The grunge era of the early 90’s died with Kurt Cobain in 1994. His death was sudden and shook the world. His life is often romanticized as a tragic, troubled man who’s suffering and pain caused him to make great music. But nobody’s tragedies should define their art or their life. 

Many people are unaware that Kurt didn’t want to be remembered as a moody depressed soul. He was a pretty happy guy most of the time, who liked to make jokes and goof around. He made many meaningful relationships while he was alive with his bandmates and close friends, who miss him dearly to this day. He was also an activist, speaking out against racism, misogyny, sexism, and supporting many social justice causes. But so many people choose not to remember these great things about him – we only remember his tragic story. 

It’s for this reason that I question the idea of a ‘tragic artist.’ Many people just assume that because Kurt Cobain suffered with addictions and depression it made him a good musician. The same can be said of countless other musicians, dancers, actors, and artists. However, pain is not necessary for art. 

I suppose that making art of any kind while in the midst of pain is essential for artists to work through their emotions. The art made during those times, however, is most often so incredibly personal that it would be difficult to share. All the poems, stories, drawings, and songs that are created during low periods of life are most often not meant to be shared. Art made during a reflective, introspective state however, that, in my opinion, is the best type of art. 

Most of Kurt’s songs were written when he was not in a depressed state. Most people can’t write music when they’re sad – all you feel like doing is nothing. Art reflects who we are, and letting tragedies consume us destroys the creative spirit, not fuels it. Kurt wrote most of his songs about his tragedies, not during them. But his suffering didn’t write his music, he did. 
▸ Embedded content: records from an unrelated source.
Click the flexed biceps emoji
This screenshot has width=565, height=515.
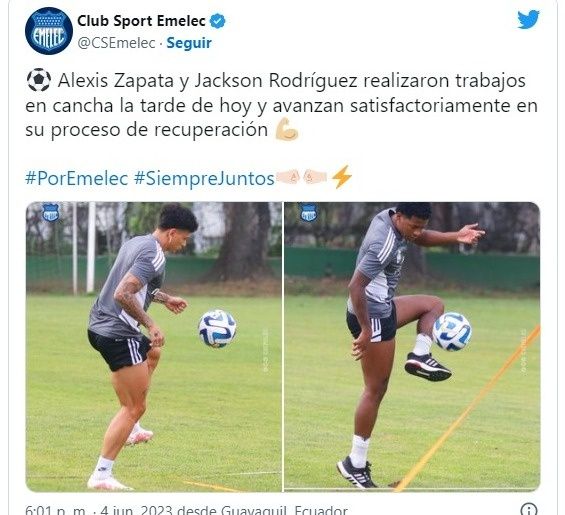287,129
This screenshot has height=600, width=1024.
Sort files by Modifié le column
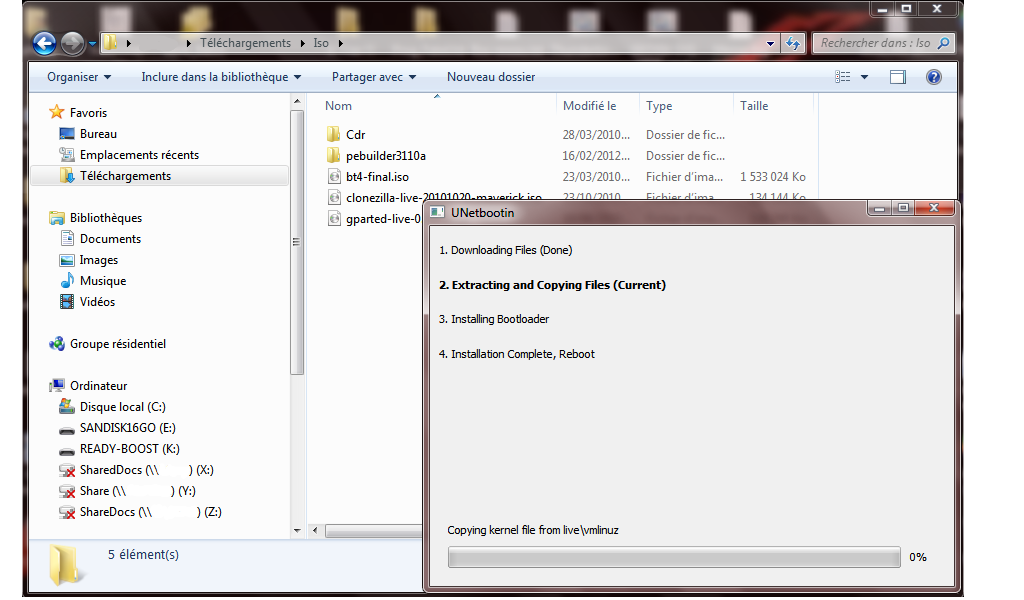[589, 105]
Think about it like this: our tragedies in art are like salt in a dish. You wouldn’t eat a plate of salt, and the salt didn’t magically make a plate of yummy food. A cook adds salt to recipes to give it a little something extra, but it isn’t necessary. In fact, most food without salt tastes just fine as is.
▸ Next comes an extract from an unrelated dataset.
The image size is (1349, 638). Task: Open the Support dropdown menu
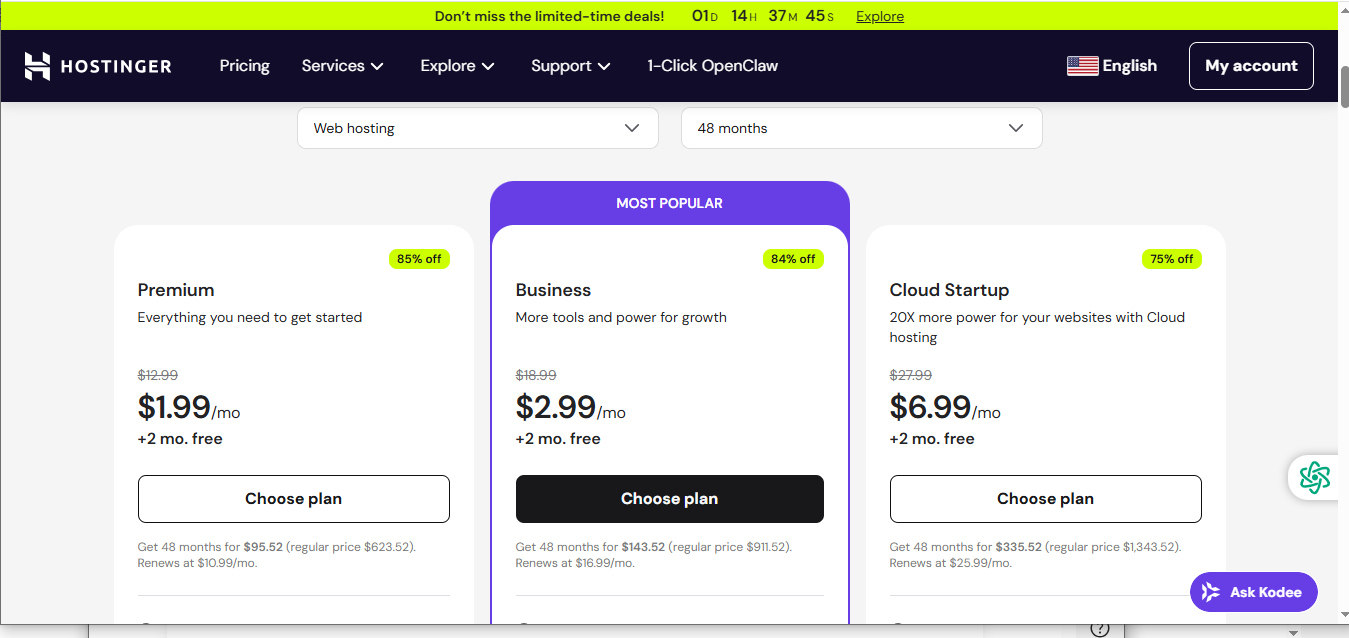(570, 66)

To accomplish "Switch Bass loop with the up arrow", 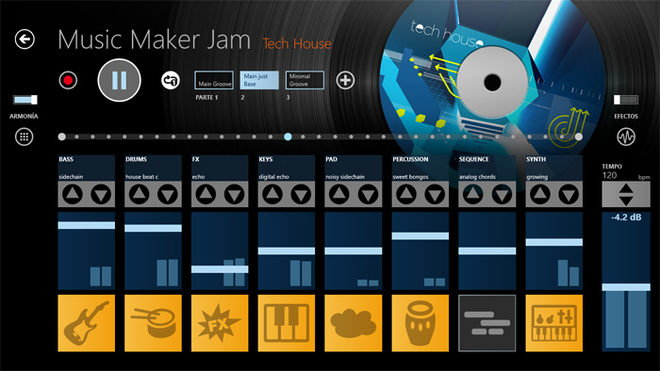I will point(72,194).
I believe Kurt would have made great music without his personal tragedies and mental health struggles. What made him stand out is that he had something powerful to say. He had a voice, opinions, and thoughts he wanted to share. That’s really the key to being a good artist of any kind, not our suffering. Our tragedies can be a part of what we say, but we don’t need them to start a conversation.  

We shouldn’t seek to define ourselves or the things we make creatively by our suffering and tragedies – nor do I think we should idolize people because of their tragedies. The truth is that all of us are just ordinary people with our own tragedies. Without the bad times we wouldn’t have good times, and without the good times we wouldn’t have art.